In the spring, middle school students work on long-term science fair projects. Sixth graders work in small groups on one of two projects related to their curriculum that have been selected by their teachers. Seventh and eighth graders choose topics that interest them in any area of science and work independently on their projects. Teachers provide support and structure for each student. Soo Kaas, Upper School Head Math Teacher (formerly eighth grade science teacher) recalled that an eighth grade student, who set out to determine the best angle of a basketball backboard shot to make a basket and felt overwhelmed at the onset. He didn’t think he could do it, but with the supports and structure that were in place he was successful. He was quoted as proudly saying, “I actually did it!” “Overall, the science fair is a great experience, students come alive, they do a great job!” says Cecily.
In the upper school, students are required to take three years of science, and several electives are offered for an optional fourth year of study. Ninth graders study earth and space sciences, and tenth and eleventh graders study chemistry and biology. Upper school teachers are always finding new avenues for students to access content. In addition to the Google site, teachers are using apps and virtual reality, they are creating podcasts and videos to help students retain information and to work independently. Last year the upper school offered a STEM Fundamentals class as the first step in building a computer science curriculum. Enrollment in the class this year more than doubled over last year’s.

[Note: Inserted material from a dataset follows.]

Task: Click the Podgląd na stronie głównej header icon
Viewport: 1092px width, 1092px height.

STEM Fundamentals is a year-long survey class covering topics including: Coding in HTML language; App Building; Security & the Web; Robotics; Augmented and Virtual Reality; 3D printers; and Game Design. The instruction model, which is based on Code.org curricula, is a discovery-based model – ABC – activity before concept and CBV – concept before vocabulary – that is very well suited to how our students learn. The teacher sets a challenge or task, provides guiding questions and tells students to explore. “It’s intuitive, it is natural for students to pick up a piece of technology and explore.” Abby Flemming, Upper School Educational Technology Integrator says, “They really love it.” After ten minutes, students are asked to share what they have observed. Then the teacher reveals the lesson. It is very helpful to students to start with a context, something that has meaning. They internalize and retain what they are learning much better. Students’ favorite unit was robotics; they built very intricate robots from scratch that were controlled with their phones. The teacher served simply as a resource and answered questions. Students felt very proud of producing something tangible at the end.

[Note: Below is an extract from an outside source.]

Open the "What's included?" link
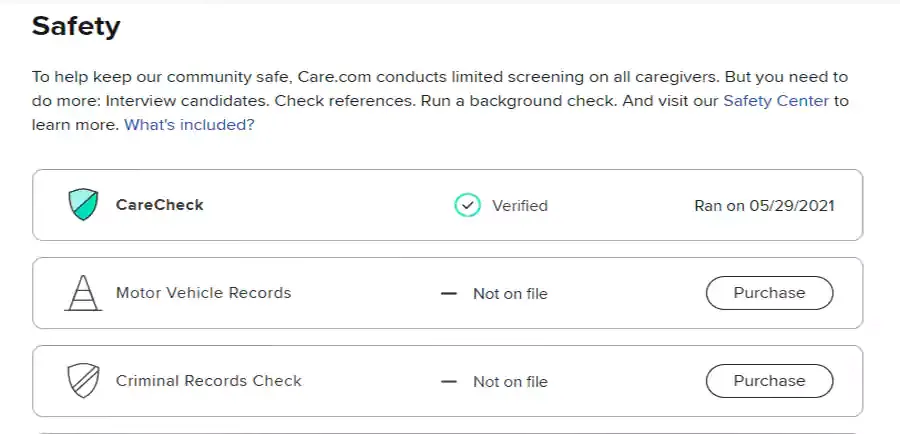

The curriculum is always making connections to real world applications; for instance, during the unit on app building, students were required to design an app that would solve a problem in other people’s lives. In their unit on computers, the class went out into the neighborhood and discovered that many, many things are in fact computers. Students attended the Creative Coding Fest at NYU where they participated in several creative coding workshops and attended a session about coding to create music using Sonic Pi software.
“Everything we do in science is relevant to students’ lives,” says Soo. Teachers are helping students to develop the skills to become problem solvers and the knowledge to contribute to the decisions, inventions, and discoveries that lie ahead.